Making homemade Christmas ornaments is a favorite Christmas activity to do with the kids. I tend to make these every year. Usually I package them up to give away as an easy, personalized Christmas gift for family, friends, teachers, neighbors, and the like. Those, paired with something edible, such as Christmas chocolates or fancy candy canes make a perfect gift.
While the recipe for salt dough is forgiving, you have to prepare your Christmas tree ornaments in a certain way otherwise they won’t keep and you’ll have to throw them away after the first year. That would be a shame. Having said this, salt dough is definitely more fragile and less durable than clay, and that is something to keep in mind if you want to create lasting memories and souvenirs of an era of Christmas fun with the kids…..
Here is what I consider a good salt dough recipe.
Salt Dough Recipe for Christmas Ornaments
2 cups of plain flour
2 cups of salt
1 generous cup of water.
TIP: for an fast and fun way to ‘embellish’ these cookies, add cinnamon/nutmeg and brown food coloring to the dough. String them on some pretty red/white bakers twine. This will make the cookies look real. In this case, I would not add any paint or glue, as someone might accidentally eat them…. They won’t taste good but at least it will not harm. If you give these faux cookies Christmas ornaments to a friend, be sure to add a note that they are meant as decorations, not edible.
Instructions on how to DIY Salt dough Christmas Tree Ornaments
If you know how to bake cookies, you’ll know how to create salt dough ornaments. It’s so easy. Essentially, you make a dough and rather than putting in yummy things like eggs and vanilla, you put in loads of salt.
STEP 1: Mix all the ingredients in a bow. The ratio of ingredients is quite forgiving. The final consistency should feel right. Adjust with water.
STEP 2: On a surface that’s dusted with some flour, you roll it till your slab is about 1 cm thick.
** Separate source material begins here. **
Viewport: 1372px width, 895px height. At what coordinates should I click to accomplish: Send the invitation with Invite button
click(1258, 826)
STEP 3: Now, call the kids (back). They will want to press the cookie cutters into your cookie dough slab. Don’t throw the remaining dough away but kneed it again in a ball, roll to flatten it and let the kids go at it again.
STEP 4: Meanwhile, put the oven on, and have the kids place all the cookies onto a flour dusted cookie sheet. Now, with a drink straw, poke a hole in each ornament so it will be easy to hang your ornament later.
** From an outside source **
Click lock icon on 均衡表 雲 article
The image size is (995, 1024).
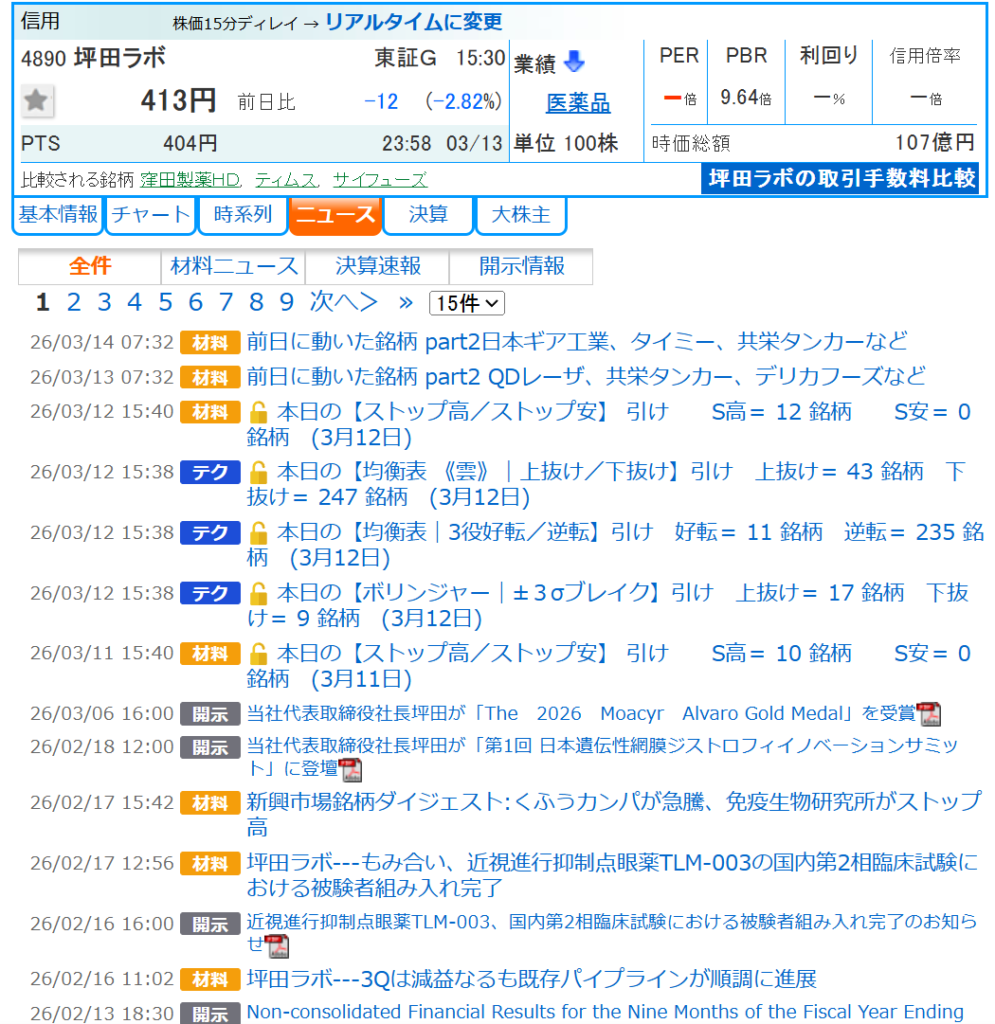pyautogui.click(x=258, y=472)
‘Bake’ air dry your salt dough ornaments in the oven for about 3.5 hours at very low heat (degrees: approximately 240 F | 120 C) . They are done when they are no longer soft and doughy. You may wish to turn them over from time to time. When done, take them out to cool. (tip: if you find that after cooling they are a bit softer than you thought, bake them a bit longer next time. It will help making them more durable and usable.
Sometimes the dough will have bubbled up. Either use that as a design feature or use a meat pounder or something else flat and heavy to flatten them back down. Do this right away when they are still hot. Look at the Christmas tree ornament: see that bubble in the center of the tree? I liked it there and left it. Adds to the homemade feel of these ornaments. But on other salt dough ornaments, I have smoothened the ornament surfaces a bit. Up to you. I’m only pointing this out as something that will/might happen and you’ll have to act quick to fix it.
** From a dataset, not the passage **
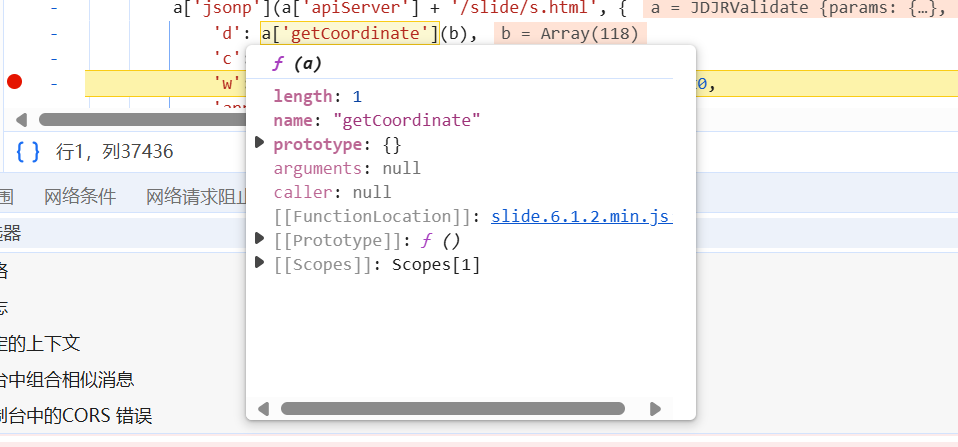Click left arrow of code editor scrollbar
The image size is (958, 447).
tap(21, 121)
STEP 6: When the cookies are cooled, call the kids again. Put an apron on them this time, as now we’re going to paint.
I used the favorite color of the school teacher at the time: pale blue. I did 2 coats of mixed blue/white acrylic paint. I finished the ornaments in her style as well: natural modern*.
STEP 7: When dried, I sanded the ornaments a bit and rubbed on some gold. When that was all dry, I covered them in modge podge for shine and further durability. Give it several coats. This final step of covering your salt dough in glue (or varnish) is what allows you to enjoy your homemade salt dough Christmas tree ornaments for the years to come.
Tip: use glitter glue or add glitter to your Mod podge glue for further shine and sparkle…!
(* Sorry, the style of the ornaments is a bit of a clash with the classic red/gold Christmas tree backdrop that’s used for the crazy-quick pictures of them. The baking and paint drying took so long, that I ran out of time to properly set the stage for photographing them.
Let that be a tip for you: if you intend to give these away: START EARLY making your salt dough ornament basic shapes. Then, you’ll have ample time for decorating your ornaments and hanging them in the tree/giving them away.
Last tip: To keep your DIY salt dough Christmas ornaments for years, store them wrapped in waxed paper in a zipper bag.